Believe it or not, it costs 5 times more to acquire a new customer than retain an existing one. New customers are bright and shiny and exciting, but they aren’t always who you should be worried about.
The probability of selling to an existing customer is 60 – 70%, while the probability of selling to a new prospect is 5-20%. So how do you focus some of your efforts on existing customers?
Say thank you. And mean it.
Your readers and customers are going to have expectations from you.
A thank you page is your chance to set up those expectations (for new customers) and meet those expectations (for returning customers).
Readers and customers may also be familiar with other thank pages and engagement from other websites, so the bare minimum is not going to cut it.
Seeing what other sites have to offer gives them the expectation that your page will be just as good, if not better.
Don’t just slap a bow on it. A thank you page is your chance to build an impeccable reputation and good relationships with your customers.
Your thank you page should be engaging and strategic. To make sure you take full advantage, you’ll need to include some of the best practices:
The following thank you page examples have all the best practices for a thank you page.
After you make a purchase or order try ons from Warby Parker, they immediately send you to their thank you page.
On that page, they first say thank you and give you the information you need to keep up with your order. They also give a number to offer support in case you have any questions.
They then jump right in and ask for referrals and social shares. Warby doesn’t just ask for a referral, though, they also offer a reward. If you refer a friend, they will thank you with “fun surprises!”
Then, they offer social share buttons to make it easy to post to whatever social media site you prefer, and they even have a pre-written post so you don’t have to do any of the work yourself.
What’s more, Warby Parker sends a thank you email if you visit their store in person. They summarize your order (basically a virtual receipt) and then ask for feedback via survey.
With the survey, they also offer a reward. You’ll be entered to win a gift card if you complete it. They then offer support via email.

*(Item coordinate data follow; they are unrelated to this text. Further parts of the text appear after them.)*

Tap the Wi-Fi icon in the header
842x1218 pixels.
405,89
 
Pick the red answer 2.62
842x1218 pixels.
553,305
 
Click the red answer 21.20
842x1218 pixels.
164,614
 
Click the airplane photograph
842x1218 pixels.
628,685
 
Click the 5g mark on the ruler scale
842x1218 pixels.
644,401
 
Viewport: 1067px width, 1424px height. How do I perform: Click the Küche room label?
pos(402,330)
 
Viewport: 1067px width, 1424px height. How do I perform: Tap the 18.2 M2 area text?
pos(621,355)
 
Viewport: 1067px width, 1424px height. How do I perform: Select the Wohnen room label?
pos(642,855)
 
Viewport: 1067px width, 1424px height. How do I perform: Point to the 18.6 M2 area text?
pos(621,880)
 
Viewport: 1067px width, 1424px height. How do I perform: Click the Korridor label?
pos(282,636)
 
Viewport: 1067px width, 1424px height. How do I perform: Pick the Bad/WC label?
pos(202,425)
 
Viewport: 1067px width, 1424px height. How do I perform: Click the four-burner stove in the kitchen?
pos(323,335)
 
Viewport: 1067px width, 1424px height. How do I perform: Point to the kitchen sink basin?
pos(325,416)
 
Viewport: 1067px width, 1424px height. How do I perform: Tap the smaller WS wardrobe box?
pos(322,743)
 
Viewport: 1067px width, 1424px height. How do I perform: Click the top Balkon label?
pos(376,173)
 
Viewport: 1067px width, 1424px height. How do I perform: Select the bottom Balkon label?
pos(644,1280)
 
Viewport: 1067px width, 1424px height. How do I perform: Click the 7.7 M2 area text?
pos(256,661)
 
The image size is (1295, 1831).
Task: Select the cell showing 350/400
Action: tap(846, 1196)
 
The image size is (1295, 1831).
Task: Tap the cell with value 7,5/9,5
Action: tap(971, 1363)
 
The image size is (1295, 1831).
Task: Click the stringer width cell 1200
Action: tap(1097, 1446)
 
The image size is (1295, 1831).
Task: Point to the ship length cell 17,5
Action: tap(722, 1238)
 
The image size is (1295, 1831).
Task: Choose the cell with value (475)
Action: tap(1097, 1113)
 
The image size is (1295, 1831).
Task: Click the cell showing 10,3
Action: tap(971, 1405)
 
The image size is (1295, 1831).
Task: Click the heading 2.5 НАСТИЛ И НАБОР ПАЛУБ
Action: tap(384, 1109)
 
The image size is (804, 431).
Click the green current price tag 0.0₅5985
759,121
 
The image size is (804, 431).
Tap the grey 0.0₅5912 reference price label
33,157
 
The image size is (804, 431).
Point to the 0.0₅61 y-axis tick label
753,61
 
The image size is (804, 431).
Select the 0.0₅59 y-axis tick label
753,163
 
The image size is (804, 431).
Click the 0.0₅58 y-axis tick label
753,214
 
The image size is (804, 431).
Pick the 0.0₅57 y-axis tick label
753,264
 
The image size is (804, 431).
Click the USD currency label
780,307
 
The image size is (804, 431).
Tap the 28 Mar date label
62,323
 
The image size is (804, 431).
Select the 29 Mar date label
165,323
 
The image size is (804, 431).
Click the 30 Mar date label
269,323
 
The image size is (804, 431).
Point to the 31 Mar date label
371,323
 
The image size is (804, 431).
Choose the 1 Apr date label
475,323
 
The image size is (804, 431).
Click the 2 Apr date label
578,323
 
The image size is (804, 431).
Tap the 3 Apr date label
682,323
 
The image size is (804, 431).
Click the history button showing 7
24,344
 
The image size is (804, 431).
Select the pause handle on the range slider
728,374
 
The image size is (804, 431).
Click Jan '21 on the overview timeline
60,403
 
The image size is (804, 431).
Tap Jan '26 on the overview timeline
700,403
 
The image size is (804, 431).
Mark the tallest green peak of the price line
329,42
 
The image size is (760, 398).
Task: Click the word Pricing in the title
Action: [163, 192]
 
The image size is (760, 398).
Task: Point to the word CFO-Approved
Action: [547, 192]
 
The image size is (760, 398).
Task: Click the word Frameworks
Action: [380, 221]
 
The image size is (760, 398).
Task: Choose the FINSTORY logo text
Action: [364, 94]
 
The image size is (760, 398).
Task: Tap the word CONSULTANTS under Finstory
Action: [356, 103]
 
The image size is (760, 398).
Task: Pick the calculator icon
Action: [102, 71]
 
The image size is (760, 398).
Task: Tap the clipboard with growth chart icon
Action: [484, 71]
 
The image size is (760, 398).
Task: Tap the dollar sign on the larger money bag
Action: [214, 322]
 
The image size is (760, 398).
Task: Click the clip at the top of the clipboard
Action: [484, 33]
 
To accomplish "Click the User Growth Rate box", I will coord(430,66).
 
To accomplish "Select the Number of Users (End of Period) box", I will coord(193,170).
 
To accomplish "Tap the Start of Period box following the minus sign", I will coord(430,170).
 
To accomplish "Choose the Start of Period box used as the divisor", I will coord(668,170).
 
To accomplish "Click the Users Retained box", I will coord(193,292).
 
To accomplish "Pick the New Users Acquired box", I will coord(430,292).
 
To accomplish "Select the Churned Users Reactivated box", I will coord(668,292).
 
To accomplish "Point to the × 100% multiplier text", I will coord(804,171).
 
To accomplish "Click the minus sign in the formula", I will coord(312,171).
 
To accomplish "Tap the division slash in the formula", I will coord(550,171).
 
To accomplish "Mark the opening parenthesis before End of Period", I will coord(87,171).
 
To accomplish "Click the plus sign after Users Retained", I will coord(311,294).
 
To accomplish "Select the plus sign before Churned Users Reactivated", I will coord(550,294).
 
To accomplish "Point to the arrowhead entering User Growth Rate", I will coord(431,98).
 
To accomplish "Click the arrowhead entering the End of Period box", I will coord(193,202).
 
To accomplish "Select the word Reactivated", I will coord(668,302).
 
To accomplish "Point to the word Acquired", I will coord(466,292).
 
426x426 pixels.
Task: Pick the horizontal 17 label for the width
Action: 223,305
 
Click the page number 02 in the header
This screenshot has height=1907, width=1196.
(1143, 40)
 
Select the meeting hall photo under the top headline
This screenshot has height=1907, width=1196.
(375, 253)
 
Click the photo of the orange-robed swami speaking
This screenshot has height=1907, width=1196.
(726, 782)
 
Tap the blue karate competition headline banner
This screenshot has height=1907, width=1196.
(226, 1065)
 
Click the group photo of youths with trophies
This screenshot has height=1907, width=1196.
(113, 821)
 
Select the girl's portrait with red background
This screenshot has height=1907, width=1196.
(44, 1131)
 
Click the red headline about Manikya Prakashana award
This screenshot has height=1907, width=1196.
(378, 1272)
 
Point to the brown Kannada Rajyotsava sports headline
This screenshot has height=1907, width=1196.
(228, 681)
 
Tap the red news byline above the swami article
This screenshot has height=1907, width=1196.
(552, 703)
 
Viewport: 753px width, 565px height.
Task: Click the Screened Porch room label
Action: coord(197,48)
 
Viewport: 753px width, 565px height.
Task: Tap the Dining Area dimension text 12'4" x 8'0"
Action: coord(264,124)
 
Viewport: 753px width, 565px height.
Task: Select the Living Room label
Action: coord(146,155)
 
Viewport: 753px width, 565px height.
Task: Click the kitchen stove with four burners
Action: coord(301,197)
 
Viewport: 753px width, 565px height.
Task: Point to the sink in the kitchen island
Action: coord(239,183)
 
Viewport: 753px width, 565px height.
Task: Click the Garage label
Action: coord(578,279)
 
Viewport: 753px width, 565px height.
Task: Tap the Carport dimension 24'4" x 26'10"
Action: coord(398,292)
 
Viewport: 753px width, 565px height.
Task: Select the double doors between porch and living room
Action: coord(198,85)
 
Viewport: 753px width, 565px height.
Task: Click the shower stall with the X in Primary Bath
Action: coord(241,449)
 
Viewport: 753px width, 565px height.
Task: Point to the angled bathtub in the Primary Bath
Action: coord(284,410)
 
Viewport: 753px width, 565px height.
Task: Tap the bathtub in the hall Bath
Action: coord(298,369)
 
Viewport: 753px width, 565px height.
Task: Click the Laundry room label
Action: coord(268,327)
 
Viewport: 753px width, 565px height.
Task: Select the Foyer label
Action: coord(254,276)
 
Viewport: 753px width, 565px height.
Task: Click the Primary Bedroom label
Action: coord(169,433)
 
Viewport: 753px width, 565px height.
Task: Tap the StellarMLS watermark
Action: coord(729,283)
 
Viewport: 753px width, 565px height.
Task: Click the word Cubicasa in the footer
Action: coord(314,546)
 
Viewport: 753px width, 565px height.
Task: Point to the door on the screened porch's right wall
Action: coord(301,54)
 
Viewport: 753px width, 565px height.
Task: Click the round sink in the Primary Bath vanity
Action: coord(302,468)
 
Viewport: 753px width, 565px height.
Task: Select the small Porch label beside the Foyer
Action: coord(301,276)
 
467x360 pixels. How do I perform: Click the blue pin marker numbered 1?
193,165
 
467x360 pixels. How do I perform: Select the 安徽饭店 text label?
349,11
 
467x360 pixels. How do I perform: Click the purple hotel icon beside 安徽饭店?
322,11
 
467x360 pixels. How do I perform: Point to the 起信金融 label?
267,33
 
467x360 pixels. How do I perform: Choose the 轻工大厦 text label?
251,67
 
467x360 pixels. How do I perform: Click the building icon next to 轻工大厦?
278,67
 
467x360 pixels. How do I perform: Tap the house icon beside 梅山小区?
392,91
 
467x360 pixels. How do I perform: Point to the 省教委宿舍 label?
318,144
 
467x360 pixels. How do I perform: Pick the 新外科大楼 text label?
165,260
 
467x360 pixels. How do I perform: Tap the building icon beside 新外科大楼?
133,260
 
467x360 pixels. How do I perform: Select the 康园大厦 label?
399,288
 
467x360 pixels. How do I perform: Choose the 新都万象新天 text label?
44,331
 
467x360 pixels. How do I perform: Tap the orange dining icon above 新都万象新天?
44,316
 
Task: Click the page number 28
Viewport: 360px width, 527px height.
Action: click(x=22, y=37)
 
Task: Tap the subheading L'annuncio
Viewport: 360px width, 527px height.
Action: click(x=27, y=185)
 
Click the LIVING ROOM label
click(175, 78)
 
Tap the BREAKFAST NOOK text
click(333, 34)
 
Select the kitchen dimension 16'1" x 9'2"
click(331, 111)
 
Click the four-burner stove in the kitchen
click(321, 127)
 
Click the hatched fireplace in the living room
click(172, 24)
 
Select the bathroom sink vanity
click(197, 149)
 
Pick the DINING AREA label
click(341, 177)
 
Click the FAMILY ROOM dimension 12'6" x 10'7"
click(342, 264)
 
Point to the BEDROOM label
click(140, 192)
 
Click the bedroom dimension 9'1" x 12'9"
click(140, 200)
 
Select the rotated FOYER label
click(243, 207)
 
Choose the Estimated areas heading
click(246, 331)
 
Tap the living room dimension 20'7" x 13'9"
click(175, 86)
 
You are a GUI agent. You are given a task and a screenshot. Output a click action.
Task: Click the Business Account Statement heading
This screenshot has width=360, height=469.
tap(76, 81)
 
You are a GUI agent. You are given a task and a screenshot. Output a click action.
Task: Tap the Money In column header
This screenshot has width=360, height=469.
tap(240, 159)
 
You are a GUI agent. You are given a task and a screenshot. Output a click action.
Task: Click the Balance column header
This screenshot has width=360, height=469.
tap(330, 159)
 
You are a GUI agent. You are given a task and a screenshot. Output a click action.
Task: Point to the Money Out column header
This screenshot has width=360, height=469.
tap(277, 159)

Like Warby Parker, when you make a purchase from Harry’s, their thank you page starts off by saying thank you and giving order information.
They then offer support and a chance to give feedback by providing an email. They also add in a bit of humor/personality to help you understand who they are as a brand.
Harry’s asks for social shares by simply providing two little buttons for customers to navigate on their own.
The use of icons is helpful and doesn’t clog up the page with any extra text. They then conduct a quick survey right there on the page.
Harry’s also has a referral program. When you sign up, they route you to this thank you page to offer rewards for inviting friends.
You are given a unique link that you can share via email or social media, and shown how the program works. They give not just one reward, but four, depending on how many friends you get to sign up.
When you subscribe to their newsletter, Shopify offers a simple thank you page. They say thank you and then offer a discount for your next purchase.
The discount has a coupon code and an expiration date, pushing customers to use it now, as the button suggests.
Target’s thank you page is also very simple, with easy to navigate icons. They first let you know that you’re good to go, and that offers (discounts or rewards) will be coming your way (most likely via email) soon.
There is also a button that allows you to continue shopping, setting up a subtle sales funnel.
They then offer ways to engage with their brand via social media channels and ways to save with discounts and popular content.
At first glance, this page seems almost too simple, but the simple design allows them to pack the most into their thank you page.
L.L. Bean’s thank you page reflects their brand well and lets you know they appreciate you.
They immediately offer support by providing their customer service number that is available 24/7. They also give you the option to visit them in stores for support.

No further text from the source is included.